Os politicólogos se desesperavam para encontrar resposta para a incompreensível atitude de um povo que elegia e se sentia representado por políticos corruptos. Mais tarde, pesquisas realizadas por arqueólogos da educação em cooperação com anatomistas permitiram encontrar um princípio de esclarecimento. Conseguiram autorização para exumar o cadáver de um deputado federal que, na década anterior, fez a sua estreia na Câmara abrindo mão dos salários extras que os parlamentares recebiam, reduzindo a sua verba de gabinete e o número de assessores a que teria direito, tudo com caráter irrevogável.
Esse político também reduziu em mais de oitenta por cento a cota interna do gabinete, prescindiu de toda verba indemnizatória e de toda cota de passagens aéreas e do auxílio-moradia. Com essa (solitária) atitude, o deputado economizaria milhões de reais, durante o seu mandato. E o deputado José assim justificou a sua decisão:
“Um mandato parlamentar pode ser de qualidade custando bem menos para o contribuinte do que custa hoje. Esses gastos excessivos são um desrespeito ao contribuinte. Estou fazendo a minha parte e honrando o compromisso que assumi com meus eleitores”.

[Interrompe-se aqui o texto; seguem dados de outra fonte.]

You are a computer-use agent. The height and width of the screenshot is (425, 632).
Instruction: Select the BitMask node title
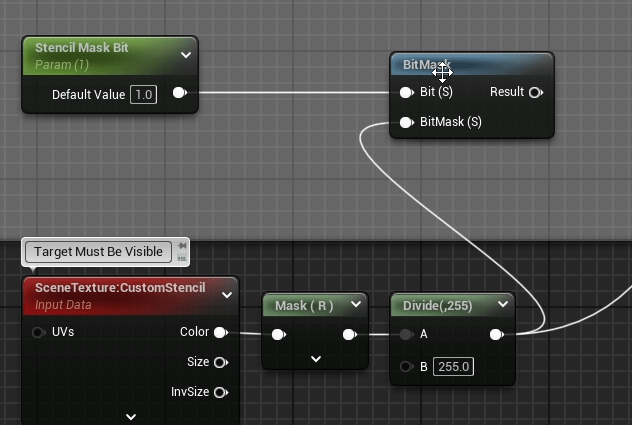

Em meados da década de vinte, cientistas da educação fizeram uma descoberta, que permitiu deslindar insondáveis mistérios. Esses estudiosos encontraram um princípio de explicação para a nobre atitude desse deputado, quando identificaram uma exótica espécie de educadores, conhecida pela sigla RC (os chamados “Românticos Conspiradores”).
Deles vos falarei em próximas cartinhas.